Traffic

She is not us. She is irrelevant. She is a drop in an ocean whose current is too strong, its tide unstoppable and so we pretend. We purpose in ourselves to ignore. Her daily torment not worth bumping news of last night’s sporting endeavours back just a few pages. Perhaps her story will make it beside the dog that has learnt to juggle. Why? She is lessor. She is irrelevant. She is not us.

 

She reminds us of everything we hate to see in humanity. Those neatly portioned narratives offered to us by the media that evoke respectful headshakes with appropriate frowns. How awful. Her truth: an offensive reminder of the human condition. And so we ignore, continue and consume. We ride this insatiable tide, crying our ignorance. Wilfully. Blindly we contribute to her pain because it is easier than a moment’s thought of her living horror. We might throw a pound at that nice smile with a name tag and blue bucket collecting for charity. ‘Money for the fight against Human trafficking’. Charity, we like the association. Through this one word, we legitimatise our role as the heroic individual, the protagonist, the generous one. We shun the priest and the Levite in turn – we purport to be the good Samaritan. We shut our eyes to the truth, to the fact that we never even cross the road. ‘Bless you, Sir’, ‘You’re so kind, Madam’ – the platitudes and publicity inflating our already bloated egos as we head to Tesco, or Sainsbury’s, or Asda, to enslave her once more. Why?

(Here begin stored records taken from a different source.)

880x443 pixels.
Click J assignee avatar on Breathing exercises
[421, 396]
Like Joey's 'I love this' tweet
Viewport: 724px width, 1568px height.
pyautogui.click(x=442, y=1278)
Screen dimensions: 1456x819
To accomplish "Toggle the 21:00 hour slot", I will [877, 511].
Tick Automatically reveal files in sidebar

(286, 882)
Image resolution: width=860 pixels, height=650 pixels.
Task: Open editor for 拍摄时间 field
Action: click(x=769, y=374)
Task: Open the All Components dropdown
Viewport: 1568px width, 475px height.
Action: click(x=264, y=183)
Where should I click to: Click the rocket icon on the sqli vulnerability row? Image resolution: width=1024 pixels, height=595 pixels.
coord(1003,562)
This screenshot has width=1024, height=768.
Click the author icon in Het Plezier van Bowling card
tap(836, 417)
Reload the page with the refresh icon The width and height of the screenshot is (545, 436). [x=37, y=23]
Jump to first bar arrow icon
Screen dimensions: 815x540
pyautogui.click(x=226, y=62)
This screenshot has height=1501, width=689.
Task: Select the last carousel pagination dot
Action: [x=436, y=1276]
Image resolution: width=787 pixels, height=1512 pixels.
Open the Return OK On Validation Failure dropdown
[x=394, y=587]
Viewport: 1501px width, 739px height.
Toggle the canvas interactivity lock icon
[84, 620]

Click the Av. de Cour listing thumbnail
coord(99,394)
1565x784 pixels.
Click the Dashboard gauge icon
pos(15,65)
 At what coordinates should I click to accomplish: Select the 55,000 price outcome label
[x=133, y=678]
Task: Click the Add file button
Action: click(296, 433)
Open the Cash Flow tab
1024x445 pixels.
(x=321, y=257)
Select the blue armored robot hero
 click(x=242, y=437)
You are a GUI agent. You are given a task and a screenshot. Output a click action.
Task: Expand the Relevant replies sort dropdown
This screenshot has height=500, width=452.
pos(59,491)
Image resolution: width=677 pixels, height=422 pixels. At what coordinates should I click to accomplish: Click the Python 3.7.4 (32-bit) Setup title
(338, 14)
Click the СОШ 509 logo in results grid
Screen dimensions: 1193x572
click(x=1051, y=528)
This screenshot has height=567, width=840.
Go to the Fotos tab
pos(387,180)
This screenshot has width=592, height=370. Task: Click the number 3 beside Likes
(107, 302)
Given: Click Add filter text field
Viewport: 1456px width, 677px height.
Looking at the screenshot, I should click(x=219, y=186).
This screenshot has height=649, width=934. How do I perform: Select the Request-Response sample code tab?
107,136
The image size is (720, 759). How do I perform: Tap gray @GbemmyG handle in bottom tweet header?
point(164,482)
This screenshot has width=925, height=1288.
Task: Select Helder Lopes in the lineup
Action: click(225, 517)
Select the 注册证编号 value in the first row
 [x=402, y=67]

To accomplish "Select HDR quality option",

She is not us.

 

Yet God.

 

Yet the God who parted the raging blue depths to make dry land, who spoke the unstoppable tide into stillness, this God calls her to Him. He names her ‘daughter’ for she is fearfully and wonderfully made. Crafted by the hand of a designer, she is made in His image, she is unique in the universe and loved with an everlasting love. And she is us. She is a victim of human trafficking but she is no less human. And as these promises are true of her, they are true of us. But this is not the end of the commonality. This dignity is shared, but so is the wretched sickness. Even as she in her enslavement screams of the evil of the human heart, so we also proclaim our brokenness in our deliberate distraction from her.

 

Yet God came for the broken, not the whole. The bleeding, not the healthy. Innate dignity and dependence meet as the Creator calls the sick, not the righteous. We are not the heroes – as though we could return her humanity to her any more than we could reclaim our own. Only God can do that. And through lifting up his only son upon a cross, allowing the unstoppable tide to crash over him and not us, he has. Through His sacrifice, she can cry Abba Father. She is worth dying for, as are you.

 

For God so loved the world, that he gave

his only Son, that whosoever believes in him

should not perish but have eternal life.